# EXTRACT TO READ
* * * * * * * * *

Denmark to house foreign criminals on tiny island used for animal testing
Parliament passes scheme affecting 100 criminals who cannot be deported despite UN criticisms
Denmark’s parliament has approved funding for a plan to keep foreign criminals that have completed their jail sentences on a tiny island despite criticism from the UN and human rights groups.
The country’s government, “which is taking an increasingly tough stance on immigration”, according to The Guardian, wants to send up to 100 people who have completed jail sentences but cannot be deported because they are at risk of torture or execution in their home countries to the island of Lindholm.
It claims those who are deemed to be criminals, pose a national security concern or have “other relevant reasons” but cannot be deported for legal reasons will be moved to a facility on Lindholm, which had in the past been reserved for experiments on animals.
“The residents of the return centre will be foreigners, who due to criminality, national security concerns or other relevant reasons are excluded from residence permit as refugees, but who cannot be returned to their country of origin due to the risk of ill-treatment,” the government announcement said.
“They are unwanted in Denmark, and they will feel that,” the immigration minister, Inger Stojberg, wrote on Facebook.
The Danish People’s Party “celebrated the announcement of the policy by posting a cartoon on social media showing a dark-skinned man with a beard being dumped onto a desert island”, reports The Independent.
Alongside the image, the party wrote: “Deported, criminal foreigners have no reason to be in Denmark. Until we can get rid of them, we will move them to the island of Lindholm. They will be obliged to stay at the new deportation centre at night and there will be police around the clock. Great!”
Lindholm Island “has been used as a laboratory and crematory by scientists researching swine flu, rabies and other contagious diseases”, says Reuters. The government said it would decontaminate the uninhabited island by late 2019 and open the detention facilities in 2021.
Human rights activists “have denounced the decision, calling it degrading and inhumane”, says German state broadcaster Deutsche Welle.
While the mayor of Vordingborg municipality, Mikael Smed, where the island is located, was not enthusiastic about the measure. “People think this is not the solution to the real problems,” Smed said prior to today's parliamentary vote.
UN human rights chief Michelle Bachelet had also expressed concerned about the island measure last month. “I have serious concerns with this plan and we will monitor it and discuss it ... with the government,” Bachelet told journalists in Geneva.
“We've seen the negative impact of such policies of isolation, and (they) should not replicate these policies. Because depriving them of their liberty, isolating them, and stigmatising them will only increase their vulnerability,” she added.

* * * * * * * * *

Dataset entries:
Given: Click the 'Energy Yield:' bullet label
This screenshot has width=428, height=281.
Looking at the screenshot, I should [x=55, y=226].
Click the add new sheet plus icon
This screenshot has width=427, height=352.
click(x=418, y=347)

* * * * * * * * *

# EXPLORE THE MATERIAL
a: Retype the part of the article about Lindholm that opens with the words containing "It claims those" and closes with "experiments on animals.".
b: According to the article about Lindholm, by when did the government say it would decontaminate the island?
c: List every news organization that the article about Lindholm cites as a source.

# TASK RESPONSES
a:
It claims those who are deemed to be criminals, pose a national security concern or have “other relevant reasons” but cannot be deported for legal reasons will be moved to a facility on Lindholm, which had in the past been reserved for experiments on animals.

b: By late 2019.

c: The Guardian, The Independent, Reuters, Deutsche Welle